Il Primo Maggio del 1929 Guido Galimberti (1906-1944; nella foto in alto, a Ponza), bergamasco confinato a Ponza, indossa un bel cardigan stile casual, annoda una sciarpetta al collo, prende qualcosa da leggere e va a fare quattro passi; siede su uno spuntone di roccia, apre il libro e si mette in posa. Il panorama alle spalle di Guido è bellissimo ma quel che conta, in questa foto, non si vede o si intravede appena. Non si vedono i militi della garitta, termine della Via del Confino, affiancata da un fascio littorio, lungo la attuale Panoramica; qui molti confinati si fanno fotografare, ben vestiti e col libro in mano, in chiaro segno di sfida verso i militi in divisa e moschetto, non avvezzi alla lettura. Il libro che Guido legge è La Madre di Gorki, storia di una donna che aderisce al socialismo sulle orme del figlio, prende parte alle lotte operaie e, idealmente, diventa madre di tutti i combattenti.
La sciarpetta nera è una lavalliere. La lavalliere si ritrova spesso, [1] nelle foto dei confinati: è un omaggio all’esperienza anarchica della Comune di Parigi; nasce dalla bandiera nera dei comunardi, tagliata a strisce. Col tempo, la lavalliere stempera il suo significato di simbolo anarchico e diventa, più genericamente, espressione di anticonformismo; come tale ne fanno uso gli artisti, i bohemien.
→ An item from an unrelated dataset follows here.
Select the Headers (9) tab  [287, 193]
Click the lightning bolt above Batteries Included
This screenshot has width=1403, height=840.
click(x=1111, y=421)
Anni Cinquanta, ristorante Eea. Da sin: Palmiro Togliatti, Angelo Musco, Maria Picicco, Domenico Cuomo, Marisa Togliatti

È il Primo Maggio: nelle mense di Ponza si prepara pranzo da giorno di festa, le compagne confinate hanno cucito per il piccolo Domenico Cuomo un bel bolerino, gli regalano soldini e caramelle: il bimbo è la mascotte della mensa dint’a Padura di cui è spesso ospite. La sua famiglia non teme di esporsi, è già nota ai militi e al commissario di polizia: il padre di Domenico ha idee socialiste, non ha la tessera del PNF; la sorella di Domenico, Sisina, è fidanzata col confinato Sani Fioravanti detto Parigi [2].
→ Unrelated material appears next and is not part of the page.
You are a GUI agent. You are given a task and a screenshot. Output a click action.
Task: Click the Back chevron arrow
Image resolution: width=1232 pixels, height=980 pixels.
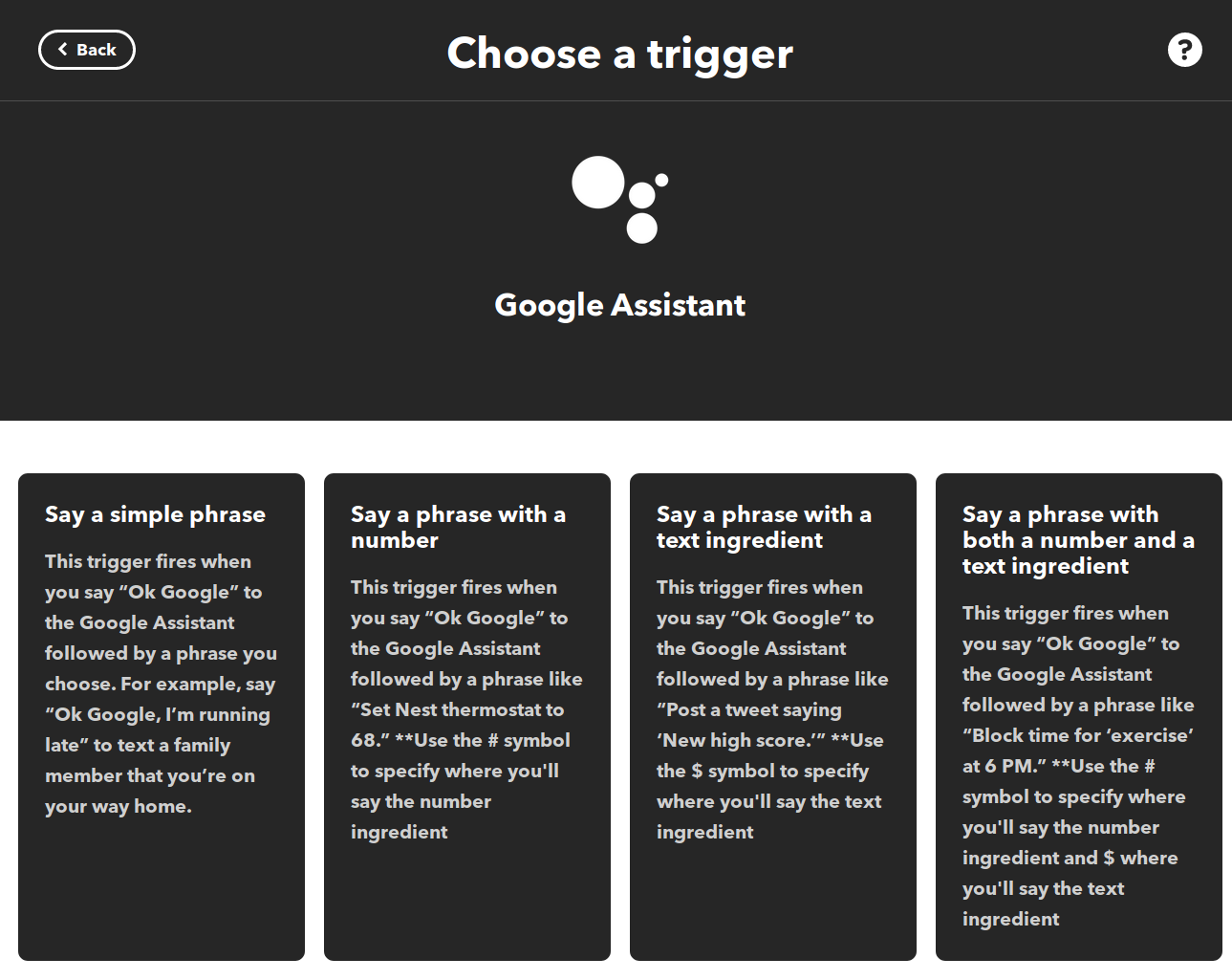[x=63, y=50]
Sul corso Principe di Napoli, nella casa della famiglia Scarpati, zia Filomena D’Arco spalanca la finestra e pettina la piccola Civita, ripassa le ciocche con un dito intinto nel succo di limone, forma i boccoli, sistema sulla testa un fiocco vaporoso che ha trovato in casa. La sorella Maria irrompe, chiude la finestra: “Filome’, si’ asciuta pazza? ’Nu fiocco rosso ’ncapa ’a criatura? Vuoi farci passare per sostenitori dei confinati? Lo sai che vestirsi a festa il primo maggio è vietato!?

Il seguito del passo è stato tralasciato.